* _Material provided_
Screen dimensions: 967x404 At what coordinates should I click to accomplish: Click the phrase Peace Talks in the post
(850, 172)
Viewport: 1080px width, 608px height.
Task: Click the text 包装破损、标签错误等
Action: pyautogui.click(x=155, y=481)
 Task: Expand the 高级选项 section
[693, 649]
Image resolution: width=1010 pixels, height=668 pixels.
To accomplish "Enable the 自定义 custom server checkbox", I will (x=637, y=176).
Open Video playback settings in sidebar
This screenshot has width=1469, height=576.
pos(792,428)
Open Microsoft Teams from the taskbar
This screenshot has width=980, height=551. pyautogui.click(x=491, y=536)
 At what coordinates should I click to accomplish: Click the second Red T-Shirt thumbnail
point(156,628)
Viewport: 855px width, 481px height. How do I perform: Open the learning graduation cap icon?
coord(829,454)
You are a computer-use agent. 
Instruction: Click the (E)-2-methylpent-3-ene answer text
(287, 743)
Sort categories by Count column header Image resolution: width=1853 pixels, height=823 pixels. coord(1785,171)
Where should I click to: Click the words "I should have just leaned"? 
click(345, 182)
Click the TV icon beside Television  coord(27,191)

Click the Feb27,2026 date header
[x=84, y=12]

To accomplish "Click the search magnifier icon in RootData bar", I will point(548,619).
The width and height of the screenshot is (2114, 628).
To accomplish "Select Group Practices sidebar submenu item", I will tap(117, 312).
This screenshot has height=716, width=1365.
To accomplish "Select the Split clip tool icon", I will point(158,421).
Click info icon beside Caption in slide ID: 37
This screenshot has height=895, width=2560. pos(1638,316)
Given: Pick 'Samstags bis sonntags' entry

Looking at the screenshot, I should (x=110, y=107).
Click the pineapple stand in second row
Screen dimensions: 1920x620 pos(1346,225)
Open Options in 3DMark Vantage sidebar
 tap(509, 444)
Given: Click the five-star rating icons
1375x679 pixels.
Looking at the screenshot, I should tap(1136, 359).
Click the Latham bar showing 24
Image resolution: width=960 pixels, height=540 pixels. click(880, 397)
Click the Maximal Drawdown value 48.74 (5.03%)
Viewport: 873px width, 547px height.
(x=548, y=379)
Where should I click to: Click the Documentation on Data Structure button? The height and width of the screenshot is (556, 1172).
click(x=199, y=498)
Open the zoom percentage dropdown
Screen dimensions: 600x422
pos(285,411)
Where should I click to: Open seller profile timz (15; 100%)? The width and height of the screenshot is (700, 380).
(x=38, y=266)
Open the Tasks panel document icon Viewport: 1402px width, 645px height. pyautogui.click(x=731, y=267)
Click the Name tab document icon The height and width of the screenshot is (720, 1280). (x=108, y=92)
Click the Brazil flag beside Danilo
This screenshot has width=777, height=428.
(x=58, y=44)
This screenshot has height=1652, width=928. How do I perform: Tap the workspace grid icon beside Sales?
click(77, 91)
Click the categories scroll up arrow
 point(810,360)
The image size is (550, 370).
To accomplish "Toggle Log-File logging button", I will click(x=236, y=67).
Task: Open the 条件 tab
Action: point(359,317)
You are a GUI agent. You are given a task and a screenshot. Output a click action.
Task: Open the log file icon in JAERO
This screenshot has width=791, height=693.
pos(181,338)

* _What is being asked_
Please restate every line of the records exactly.

* _Result of the exercise_
Screen dimensions: 967x404 At what coordinates should I click to accomplish: Click the phrase Peace Talks in the post
(850, 172)
Viewport: 1080px width, 608px height.
Task: Click the text 包装破损、标签错误等
Action: pyautogui.click(x=155, y=481)
 Task: Expand the 高级选项 section
[693, 649]
Image resolution: width=1010 pixels, height=668 pixels.
To accomplish "Enable the 自定义 custom server checkbox", I will (x=637, y=176).
Open Video playback settings in sidebar
This screenshot has width=1469, height=576.
pos(792,428)
Open Microsoft Teams from the taskbar
This screenshot has width=980, height=551. pyautogui.click(x=491, y=536)
 At what coordinates should I click to accomplish: Click the second Red T-Shirt thumbnail
point(156,628)
Viewport: 855px width, 481px height. How do I perform: Open the learning graduation cap icon?
coord(829,454)
You are a computer-use agent. 
Instruction: Click the (E)-2-methylpent-3-ene answer text
(287, 743)
Sort categories by Count column header Image resolution: width=1853 pixels, height=823 pixels. coord(1785,171)
Where should I click to: Click the words "I should have just leaned"? 
click(345, 182)
Click the TV icon beside Television  coord(27,191)

Click the Feb27,2026 date header
[x=84, y=12]

To accomplish "Click the search magnifier icon in RootData bar", I will point(548,619).
The width and height of the screenshot is (2114, 628).
To accomplish "Select Group Practices sidebar submenu item", I will tap(117, 312).
This screenshot has height=716, width=1365.
To accomplish "Select the Split clip tool icon", I will point(158,421).
Click info icon beside Caption in slide ID: 37
This screenshot has height=895, width=2560. pos(1638,316)
Given: Pick 'Samstags bis sonntags' entry

Looking at the screenshot, I should (x=110, y=107).
Click the pineapple stand in second row
Screen dimensions: 1920x620 pos(1346,225)
Open Options in 3DMark Vantage sidebar
 tap(509, 444)
Given: Click the five-star rating icons
1375x679 pixels.
Looking at the screenshot, I should tap(1136, 359).
Click the Latham bar showing 24
Image resolution: width=960 pixels, height=540 pixels. click(880, 397)
Click the Maximal Drawdown value 48.74 (5.03%)
Viewport: 873px width, 547px height.
(x=548, y=379)
Where should I click to: Click the Documentation on Data Structure button? The height and width of the screenshot is (556, 1172).
click(x=199, y=498)
Open the zoom percentage dropdown
Screen dimensions: 600x422
pos(285,411)
Where should I click to: Open seller profile timz (15; 100%)? The width and height of the screenshot is (700, 380).
(x=38, y=266)
Open the Tasks panel document icon Viewport: 1402px width, 645px height. pyautogui.click(x=731, y=267)
Click the Name tab document icon The height and width of the screenshot is (720, 1280). (x=108, y=92)
Click the Brazil flag beside Danilo
This screenshot has width=777, height=428.
(x=58, y=44)
This screenshot has height=1652, width=928. How do I perform: Tap the workspace grid icon beside Sales?
click(77, 91)
Click the categories scroll up arrow
 point(810,360)
The image size is (550, 370).
To accomplish "Toggle Log-File logging button", I will click(x=236, y=67).
Task: Open the 条件 tab
Action: point(359,317)
You are a GUI agent. You are given a task and a screenshot. Output a click action.
Task: Open the log file icon in JAERO
This screenshot has width=791, height=693.
pos(181,338)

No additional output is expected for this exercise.